Genuine balsamic vinegar—which is made not from wine but from unfermented grapes aged in a succession of wooden casks, from oak to juniper—has been produced in northern Italy since the Middle Ages, when it was used as a tonic. Challenged with the condiment by Balena’s Natalia Cardenas, Lisa Selman of Little Market Brasserie employed it in similar fashion, combining it with aged tequila, house-made ginger syrup, and mole bitters for an eye-opener that only looks like a mimosa. To perk things up further, she rimmed the champagne flute with spicy Pico Piquin seasoning mixed with a little kosher salt.
(Recipe below slideshow)
2 oz 7 Leguas anejo tequila
1 oz ginger syrup*
1/2 oz lemon juice
1 hefty scoop of apricot-peach preserves
1/4 oz white balsamic vinegar
4 drops Bittermens Xocolatl Mole bitters
Fresh mint and pico piquin, for garnish
* Bring two cups water, two cups sugar, and a six-inch chunk of ginger, peeled and diced, to a boil. Reduce to a simmer and cook for an hour.

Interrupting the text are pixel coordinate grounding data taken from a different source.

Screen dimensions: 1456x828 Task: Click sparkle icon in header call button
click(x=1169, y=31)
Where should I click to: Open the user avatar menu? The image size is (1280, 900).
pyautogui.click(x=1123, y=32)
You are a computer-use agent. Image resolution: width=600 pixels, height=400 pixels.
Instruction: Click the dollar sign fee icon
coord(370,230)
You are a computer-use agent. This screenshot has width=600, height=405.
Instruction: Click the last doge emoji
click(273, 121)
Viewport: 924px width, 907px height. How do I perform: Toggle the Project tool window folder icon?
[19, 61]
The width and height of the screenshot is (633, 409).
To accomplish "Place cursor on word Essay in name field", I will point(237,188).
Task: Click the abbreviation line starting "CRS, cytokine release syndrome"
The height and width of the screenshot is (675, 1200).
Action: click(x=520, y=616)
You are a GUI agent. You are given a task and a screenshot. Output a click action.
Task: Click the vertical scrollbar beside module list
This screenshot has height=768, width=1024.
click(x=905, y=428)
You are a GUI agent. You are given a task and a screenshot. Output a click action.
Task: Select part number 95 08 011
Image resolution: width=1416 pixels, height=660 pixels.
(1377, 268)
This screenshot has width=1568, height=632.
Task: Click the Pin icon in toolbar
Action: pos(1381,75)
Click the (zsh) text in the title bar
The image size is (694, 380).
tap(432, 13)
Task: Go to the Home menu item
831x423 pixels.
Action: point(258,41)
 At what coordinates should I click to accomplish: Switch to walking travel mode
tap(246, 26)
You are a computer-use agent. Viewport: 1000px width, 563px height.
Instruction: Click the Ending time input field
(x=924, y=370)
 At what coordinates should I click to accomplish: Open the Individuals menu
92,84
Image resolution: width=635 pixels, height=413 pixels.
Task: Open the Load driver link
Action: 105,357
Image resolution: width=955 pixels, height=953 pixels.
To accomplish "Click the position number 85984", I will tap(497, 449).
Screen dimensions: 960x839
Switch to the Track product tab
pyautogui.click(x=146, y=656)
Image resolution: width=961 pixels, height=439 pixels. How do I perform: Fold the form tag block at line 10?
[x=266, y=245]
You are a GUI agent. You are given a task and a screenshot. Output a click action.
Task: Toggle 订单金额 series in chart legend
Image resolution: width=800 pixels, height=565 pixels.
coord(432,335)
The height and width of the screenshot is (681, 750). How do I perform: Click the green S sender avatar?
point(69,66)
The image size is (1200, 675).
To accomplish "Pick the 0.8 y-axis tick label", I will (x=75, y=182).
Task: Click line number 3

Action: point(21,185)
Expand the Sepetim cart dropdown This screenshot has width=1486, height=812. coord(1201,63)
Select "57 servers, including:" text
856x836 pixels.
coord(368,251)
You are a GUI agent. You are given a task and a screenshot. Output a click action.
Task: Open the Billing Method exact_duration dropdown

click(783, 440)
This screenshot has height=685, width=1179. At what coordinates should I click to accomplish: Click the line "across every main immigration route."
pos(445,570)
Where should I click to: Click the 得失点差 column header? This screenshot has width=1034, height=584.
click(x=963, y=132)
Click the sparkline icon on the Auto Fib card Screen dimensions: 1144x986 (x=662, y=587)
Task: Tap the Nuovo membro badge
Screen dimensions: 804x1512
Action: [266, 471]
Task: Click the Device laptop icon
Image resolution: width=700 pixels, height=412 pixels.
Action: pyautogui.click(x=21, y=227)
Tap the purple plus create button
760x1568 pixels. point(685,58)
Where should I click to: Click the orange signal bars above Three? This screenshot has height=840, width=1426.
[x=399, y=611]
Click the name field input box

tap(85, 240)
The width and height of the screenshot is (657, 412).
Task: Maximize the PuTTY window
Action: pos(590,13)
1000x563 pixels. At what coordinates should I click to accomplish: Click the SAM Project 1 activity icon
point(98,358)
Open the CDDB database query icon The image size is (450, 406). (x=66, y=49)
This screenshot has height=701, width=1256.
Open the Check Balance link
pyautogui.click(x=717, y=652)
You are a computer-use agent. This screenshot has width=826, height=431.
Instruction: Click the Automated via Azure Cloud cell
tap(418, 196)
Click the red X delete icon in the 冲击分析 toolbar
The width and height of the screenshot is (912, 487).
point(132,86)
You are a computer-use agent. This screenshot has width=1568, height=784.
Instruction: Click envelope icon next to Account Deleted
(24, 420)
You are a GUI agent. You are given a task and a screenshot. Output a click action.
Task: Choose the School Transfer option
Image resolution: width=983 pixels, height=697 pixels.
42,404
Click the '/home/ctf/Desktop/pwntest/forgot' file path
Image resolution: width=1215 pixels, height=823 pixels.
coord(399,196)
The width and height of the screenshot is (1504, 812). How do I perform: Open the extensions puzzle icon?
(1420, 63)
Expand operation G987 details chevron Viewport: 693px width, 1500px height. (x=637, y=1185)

Cool, then strain.
Combine ingredients, shake over ice, and double strain into a champagne flute rimmed with Pico Piquin and kosher salt. Garnish with a sprig of mint.
Selman has challenged Alex Renshaw of Sable with chalk. “I know you can get edible chalk, but it seems like that would be cheating,” he said somewhat ruefully.